(19/03/26)
Na escola de Túlio, tudo podia virar competição. Quem comia mais rápido, quem pulava mais alto, quem sabia mais nomes de dinossauros. Mas naquela semana, a professora Marli teve uma ideia diferente: um concurso de histórias inventadas.
— Quero ver quem consegue criar a melhor mentirinha verdadeira!
Disse ela, com um sorriso misterioso. Túlio arregalou os olhos. Mentirinha verdadeira? Isso era coisa de adulto que diz que vai dar presente e aparece com meia.
Mas a proposta era clara: cada aluno deveria inventar uma história que parecesse mentira, mas que tivesse um fundo de verdade.
— Pode exagerar, pode fantasiar, mas tem que ter algo que seja possível, mesmo que improvável.

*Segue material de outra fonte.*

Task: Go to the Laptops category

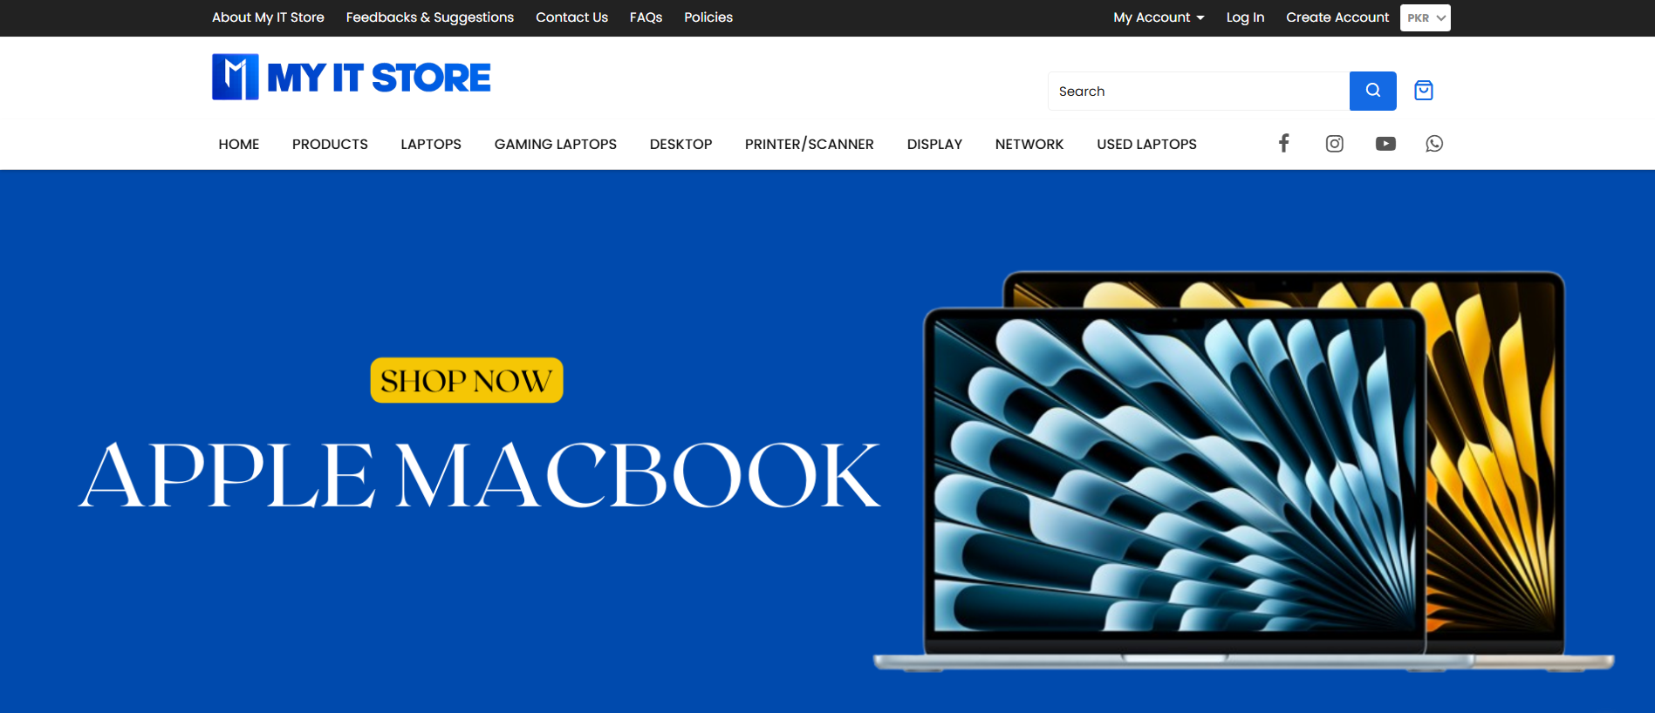Action: click(x=431, y=145)
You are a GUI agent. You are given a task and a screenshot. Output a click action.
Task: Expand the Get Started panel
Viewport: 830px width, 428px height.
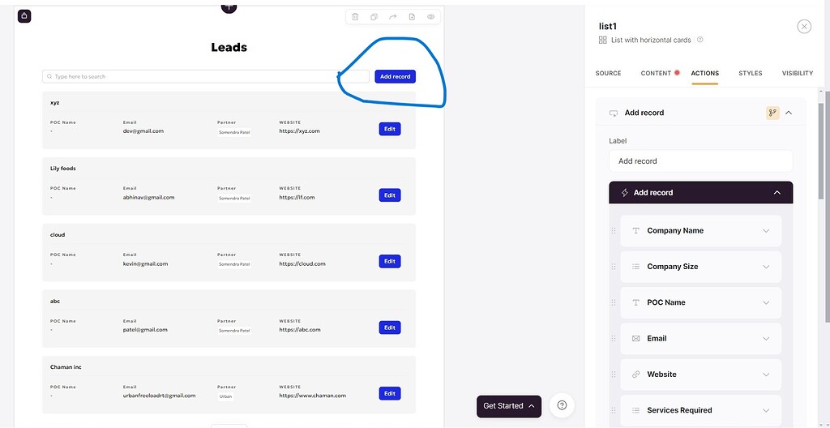pyautogui.click(x=508, y=406)
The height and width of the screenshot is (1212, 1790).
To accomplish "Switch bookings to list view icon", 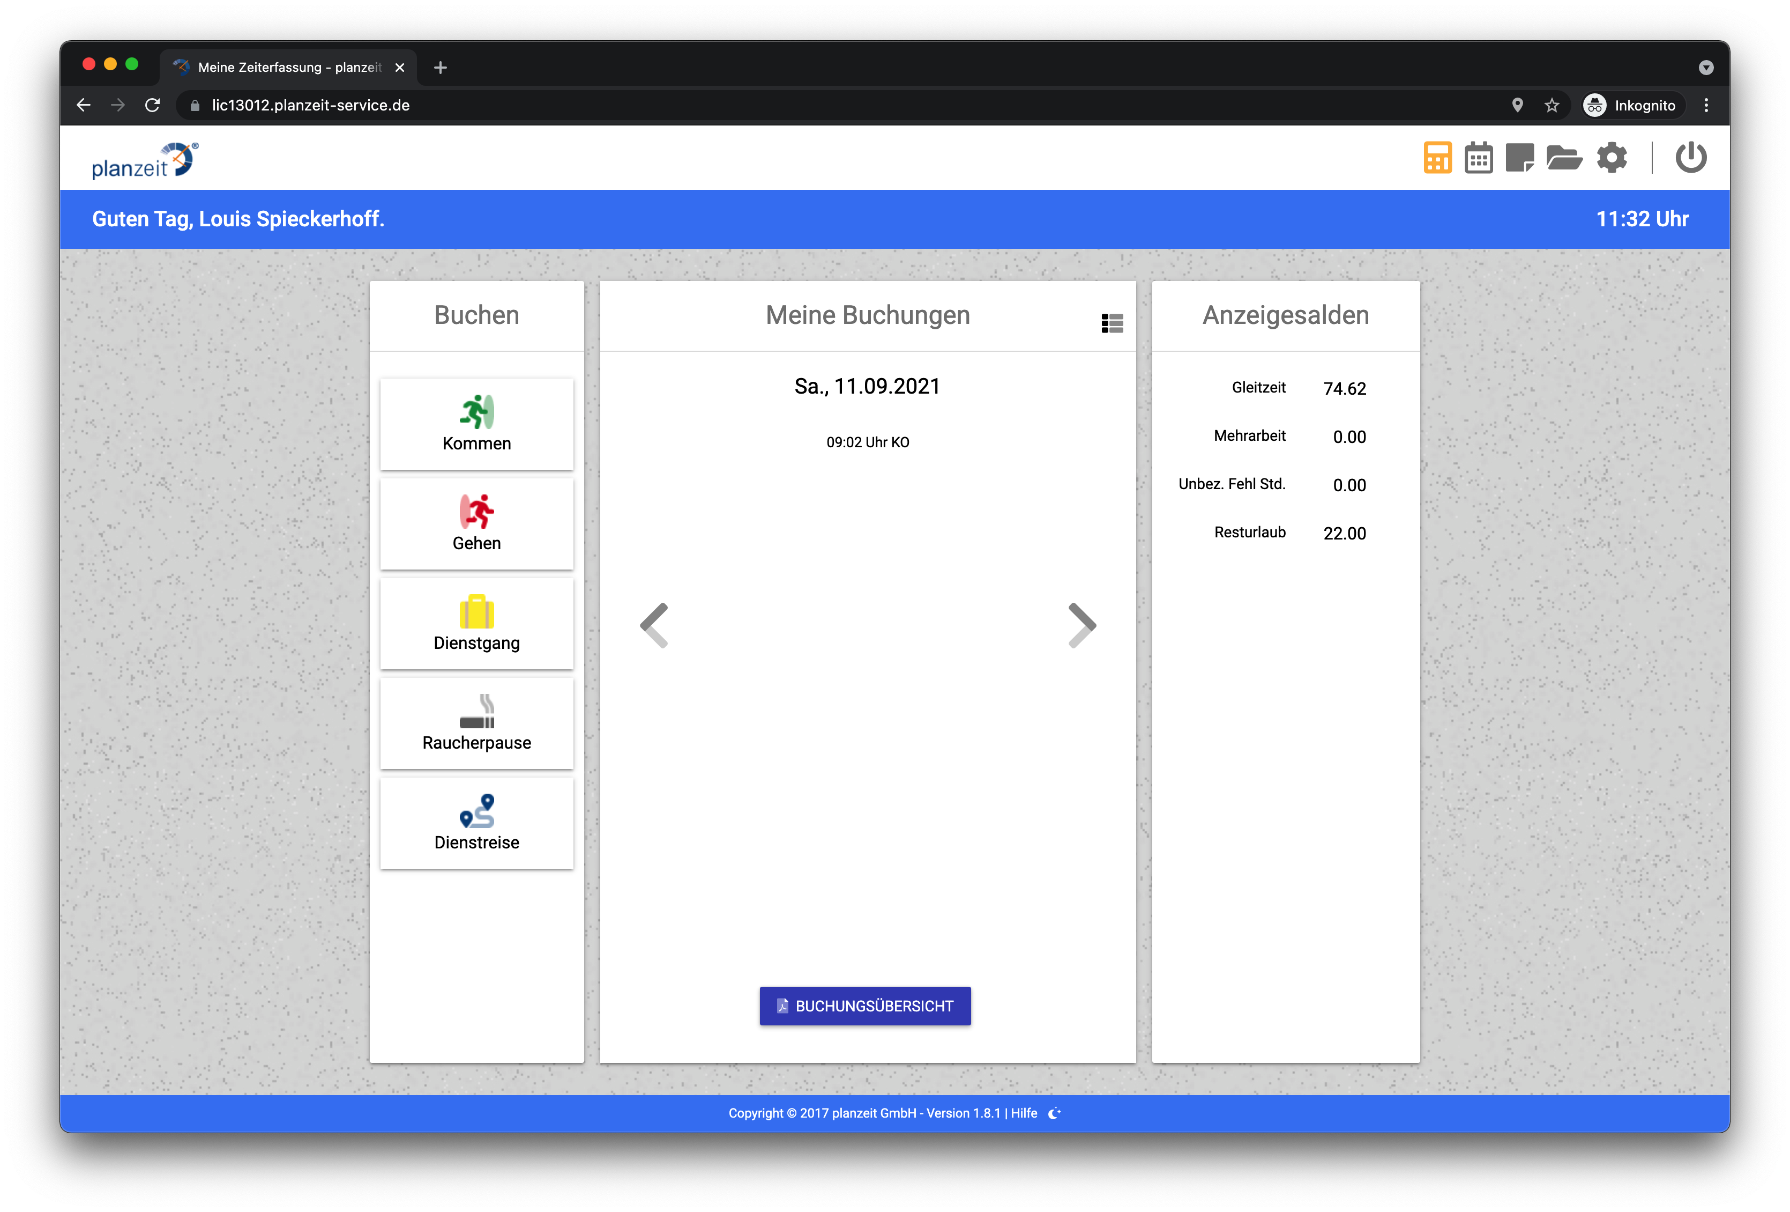I will [x=1111, y=323].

Explicou Marli. Túlio já começou a imaginar um jacaré que andava de skate e morava no telhado da escola. Dudu sugeriu um elevador secreto que levava direto para Marte. Laila pensou numa menina que conversava com formigas e sabia todos os segredos do recreio. Beto, como sempre, ficou quieto, mas anotava tudo num caderninho.
Durante os dias seguintes, a sala virou um laboratório de imaginação. Túlio, com sua alegria contagiante, decidiu que sua história seria sobre um menino que descobria que podia mudar o mundo com palavras. Ele falava “paz” e as pessoas paravam de brigar. Dizia “bolo” e aparecia um bolo de chocolate. Mas só funcionava se ele estivesse com os amigos. Sozinho, as palavras não tinham poder.

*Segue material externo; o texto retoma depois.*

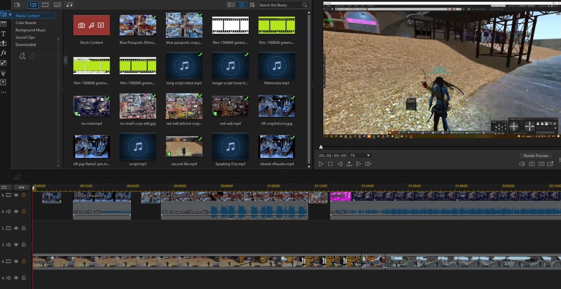Select Sound Clips category

click(x=25, y=37)
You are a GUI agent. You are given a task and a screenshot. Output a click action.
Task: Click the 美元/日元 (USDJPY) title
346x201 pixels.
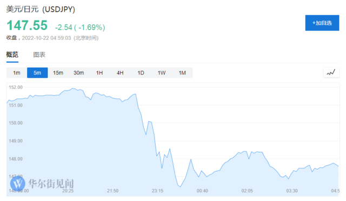coord(41,10)
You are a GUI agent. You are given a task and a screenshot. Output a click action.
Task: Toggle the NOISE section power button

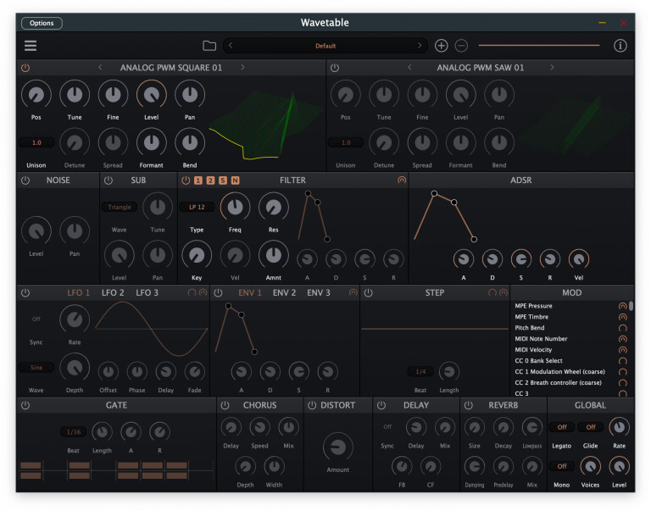pyautogui.click(x=25, y=181)
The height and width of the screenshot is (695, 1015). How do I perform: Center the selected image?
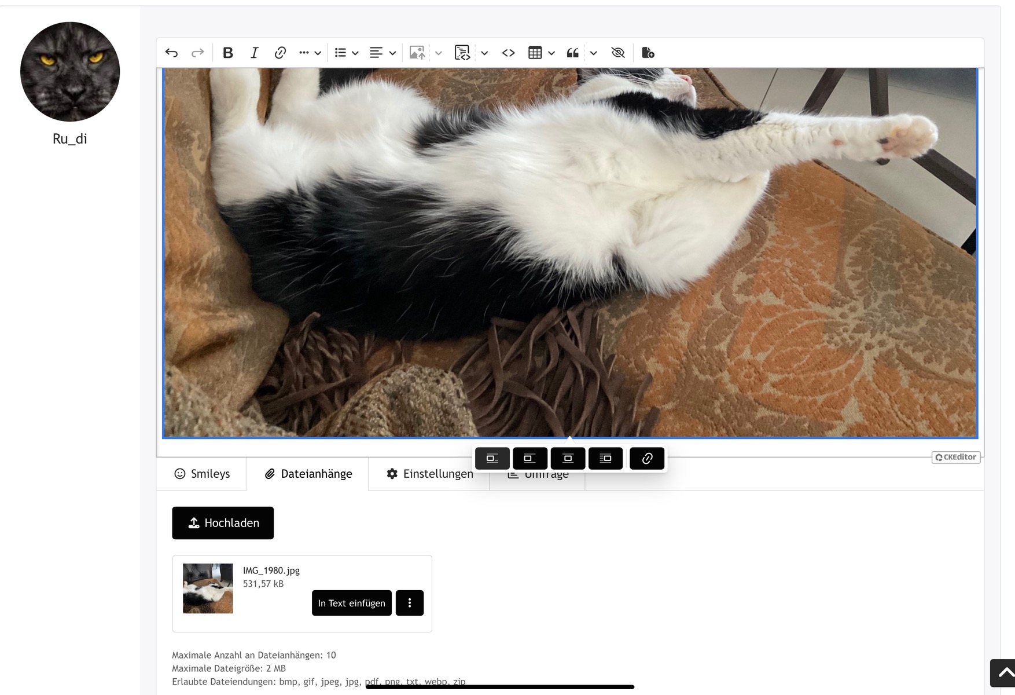pos(568,458)

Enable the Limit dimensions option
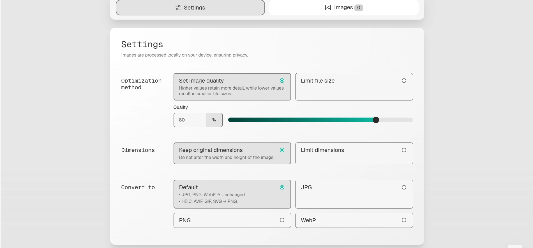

No dia da apresentação, cada aluno subiu no palco improvisado da sala. As histórias eram incríveis. Teve uma menina que virou amiga de um fantasma que morava no armário da escola. Um menino que descobriu que os lápis tinham sentimentos e choravam quando eram apontados demais. E então chegou a vez de Túlio. Ele subiu com seu jeito sapeca, fez uma reverência exagerada e começou a contar sua história com tanta empolgação que até os quadros na parede pareciam prestar atenção.

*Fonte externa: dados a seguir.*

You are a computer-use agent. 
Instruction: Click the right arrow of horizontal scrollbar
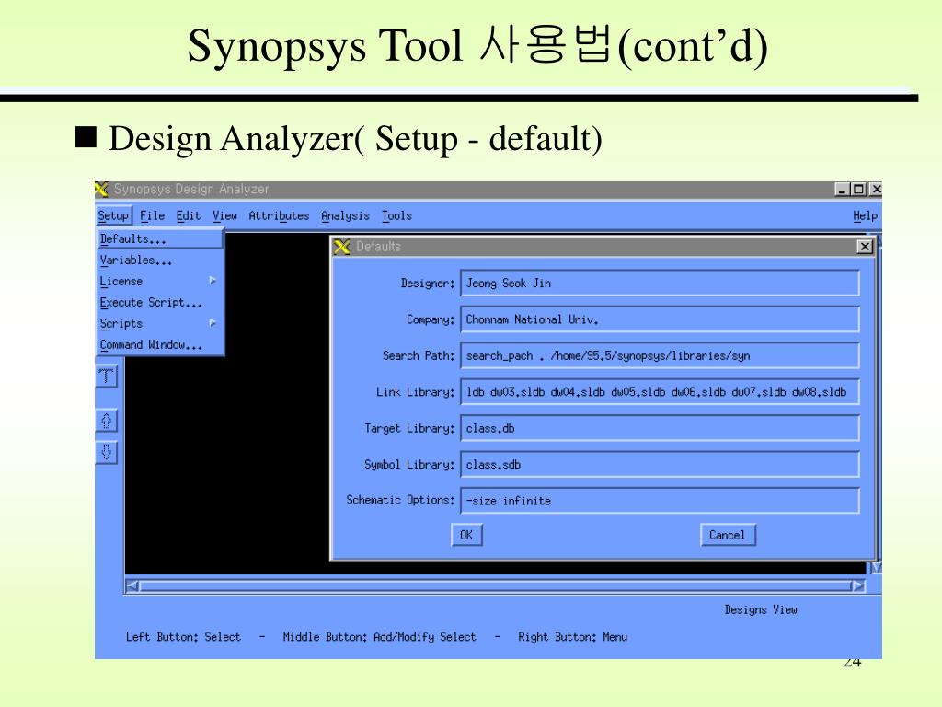(x=858, y=585)
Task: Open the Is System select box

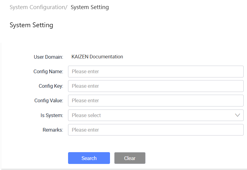Action: coord(156,115)
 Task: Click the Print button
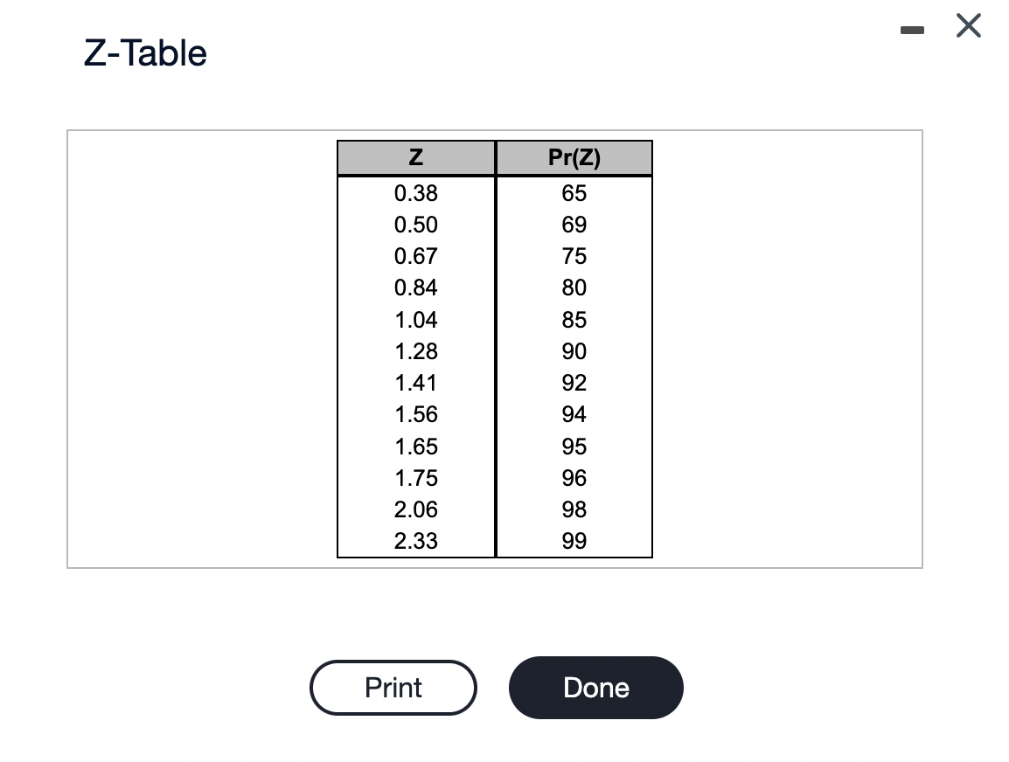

Quando terminou, a sala ficou em silêncio por um segundo. Depois, uma explosão de aplausos. A professora Marli sorriu, mas antes de anunciar o vencedor, pediu que todos refletissem:
— Qual dessas histórias, mesmo sendo inventada, nos faz pensar sobre o que é verdade?
A turma ficou pensativa. Dudu levantou a mão e disse:
— A do Túlio. Porque às vezes a gente só consegue mudar as coisas quando tá junto.
Laila concordou. Beto levantou o caderninho e mostrou que tinha desenhado a palavra “amizade” com várias cores.
Marli então fez algo inesperado. Não escolheu um vencedor. Disse que todas as histórias tinham vencido, porque todas tinham conseguido transformar mentiras em verdades emocionais. Túlio ficou meio decepcionado, ele queria ganhar um troféu de papel alumínio que Dudu tinha prometido fazer. Mas depois percebeu que o melhor prêmio era ver todo mundo refletindo, rindo e se emocionando com as histórias.
Na saída, Túlio teve uma ideia. Pegou uma folha em branco e escreveu: “A verdade mora onde a imaginação tem coragem de brincar.” Dobrou o papel e colocou dentro de um dos livros da biblioteca secreta. Era o começo de uma nova história. Ou talvez o fim de uma mentirinha verdadeira.